Evaluating a New Proposal for Detecting Data Falsification in Surveys
An additional analysis stemming from the Kuriakose & Robbins piece is a scatter plot showing the number of questions (x-axis) against percentage of near duplicates (y-axis). This raised the question — if more questions in a survey cause a lower near duplicate rate, shouldn’t that be apparent in the scatter plot? One of the problems with the graph is that several important survey characteristics are confounded when run that way in a simple bivariate analysis.
To demonstrate this point, we conducted an additional empirical analysis. Using 367 Pew Research Center international surveys, we ran a regression predicting the percentage of near duplicates using the following covariates: the number of questions, the sample size, and the percentage of questions with five or more response options.
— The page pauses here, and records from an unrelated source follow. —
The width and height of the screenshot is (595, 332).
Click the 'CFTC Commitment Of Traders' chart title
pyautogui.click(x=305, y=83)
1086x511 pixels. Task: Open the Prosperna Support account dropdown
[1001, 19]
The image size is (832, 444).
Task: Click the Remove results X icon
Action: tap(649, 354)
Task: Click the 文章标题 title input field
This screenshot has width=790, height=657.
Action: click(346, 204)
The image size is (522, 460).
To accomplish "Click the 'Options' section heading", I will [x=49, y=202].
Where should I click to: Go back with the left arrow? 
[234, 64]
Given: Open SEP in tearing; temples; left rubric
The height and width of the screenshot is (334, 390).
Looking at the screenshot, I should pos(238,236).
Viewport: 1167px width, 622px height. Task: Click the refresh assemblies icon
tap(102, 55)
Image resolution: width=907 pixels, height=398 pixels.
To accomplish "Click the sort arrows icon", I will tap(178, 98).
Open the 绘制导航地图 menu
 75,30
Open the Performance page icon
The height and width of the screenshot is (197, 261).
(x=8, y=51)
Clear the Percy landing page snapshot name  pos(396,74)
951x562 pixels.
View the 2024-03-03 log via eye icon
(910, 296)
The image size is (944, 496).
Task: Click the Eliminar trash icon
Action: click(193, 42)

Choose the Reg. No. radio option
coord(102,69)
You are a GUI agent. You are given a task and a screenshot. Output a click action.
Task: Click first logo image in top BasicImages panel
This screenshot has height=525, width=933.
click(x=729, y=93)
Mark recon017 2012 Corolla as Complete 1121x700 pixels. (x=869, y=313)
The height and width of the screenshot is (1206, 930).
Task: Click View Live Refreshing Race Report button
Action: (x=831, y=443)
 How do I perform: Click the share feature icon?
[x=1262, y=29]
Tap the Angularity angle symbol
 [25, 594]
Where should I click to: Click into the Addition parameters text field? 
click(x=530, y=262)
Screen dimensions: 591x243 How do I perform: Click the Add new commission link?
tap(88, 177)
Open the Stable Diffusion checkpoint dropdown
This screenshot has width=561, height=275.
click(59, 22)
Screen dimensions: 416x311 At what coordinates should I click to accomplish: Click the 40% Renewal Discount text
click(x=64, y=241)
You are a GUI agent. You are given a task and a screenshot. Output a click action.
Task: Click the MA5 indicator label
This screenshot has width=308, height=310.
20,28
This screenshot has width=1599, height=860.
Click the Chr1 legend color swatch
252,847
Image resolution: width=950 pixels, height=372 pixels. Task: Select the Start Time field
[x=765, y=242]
As the results show, two survey characteristics are significant predictors of the percentage of near duplicates. The number of questions turned out to be not significantly predictive, however, the sample size and the proportion of questions with five or more response categories both have a strong association with the percentage of near duplicates. The larger the sample size, the higher the percentage of near duplicates. The greater the proportion of questions with 5+ response options, the lower the percentage of near duplicates. This adds to the evidence in our paper that a uniform threshold of 85% is wrong-headed because survey characteristics affect the likelihood of there being a high match rate. All of the 367 datasets in this analysis are publically available on our website and the R code for this regression is available upon request.